- WHAT THIS TASK INVOLVES -
Could the listing below be returned exactly, with its pictures left out?

- DATA FOR THE TASK -

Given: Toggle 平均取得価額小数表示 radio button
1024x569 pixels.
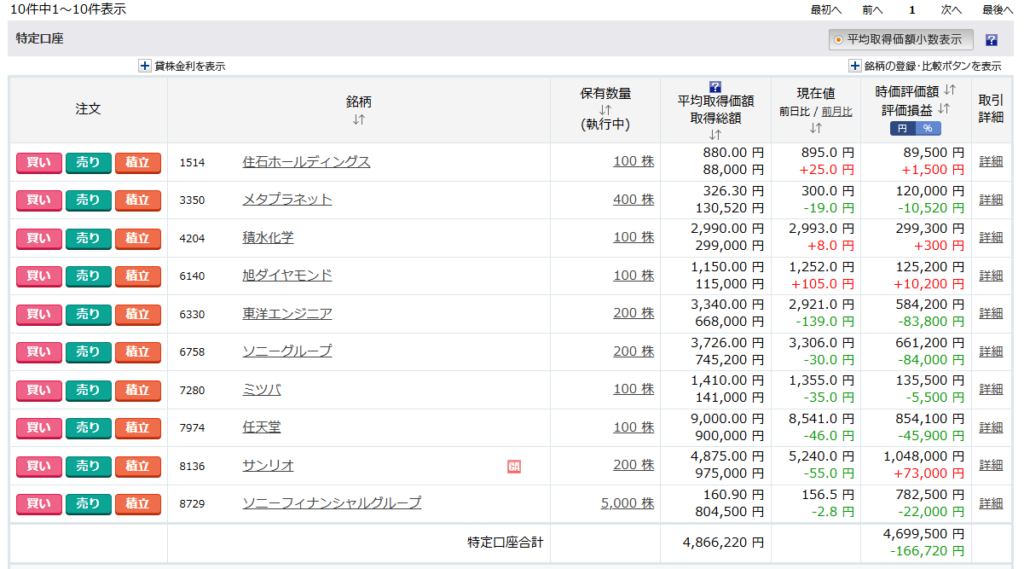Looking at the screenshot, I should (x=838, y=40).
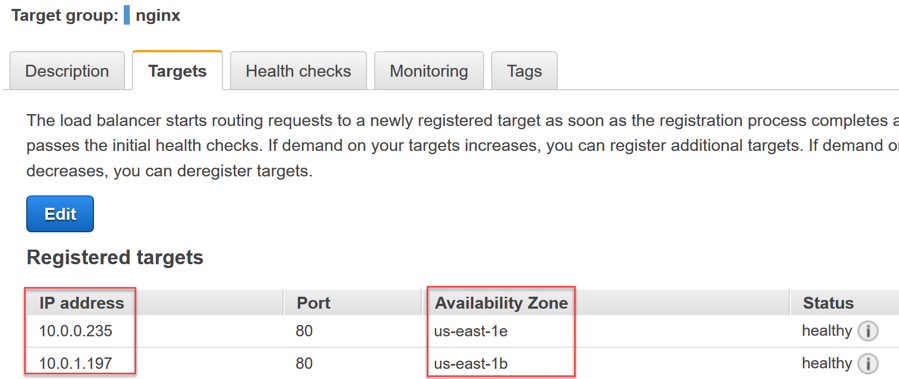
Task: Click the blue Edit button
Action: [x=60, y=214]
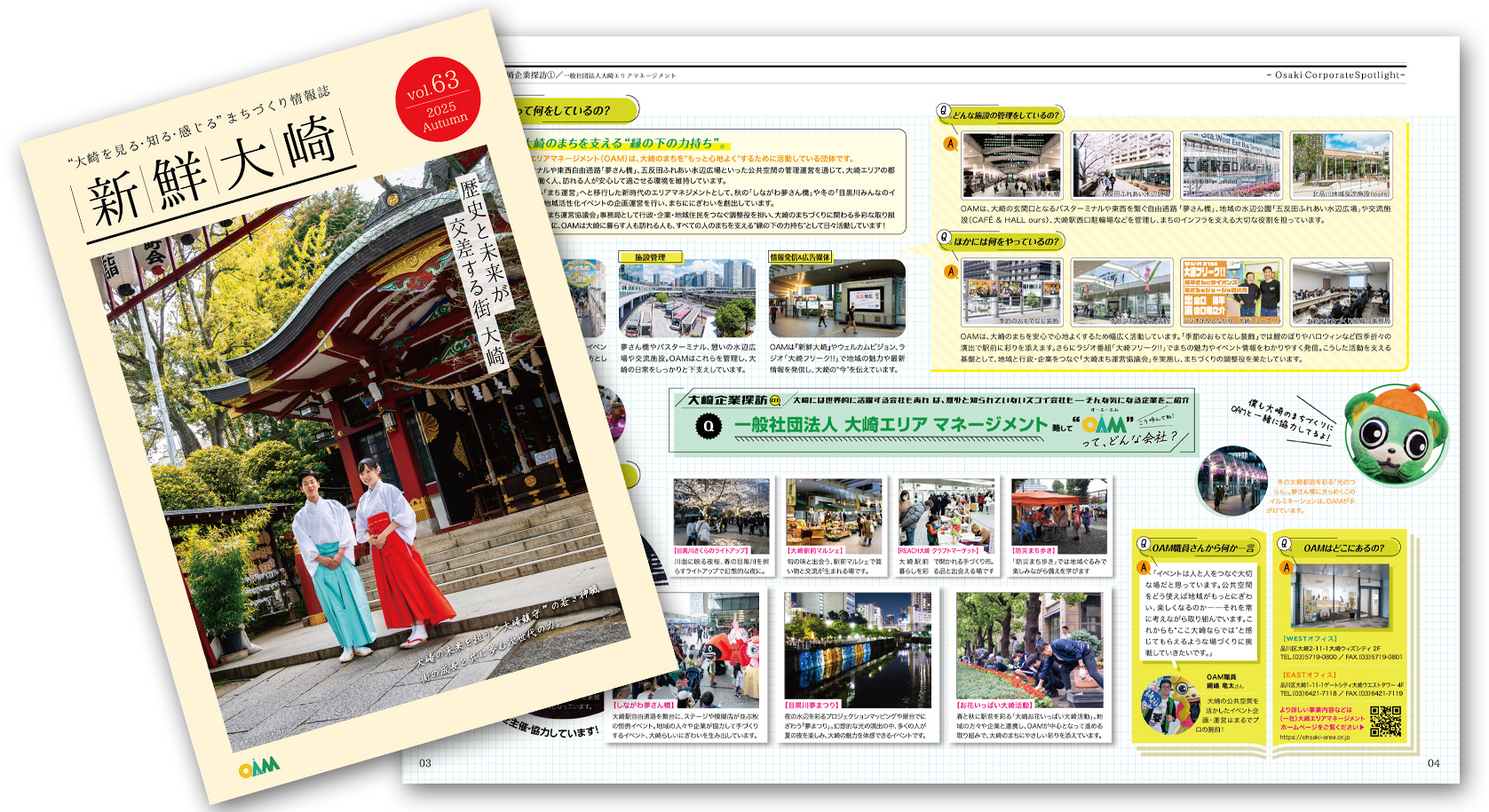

- TASK SOLUTION -
Given: Toggle 平均取得価額小数表示 radio button
1024x569 pixels.
Looking at the screenshot, I should (x=838, y=40).
Task: Click the blue Edit button
Action: [x=60, y=214]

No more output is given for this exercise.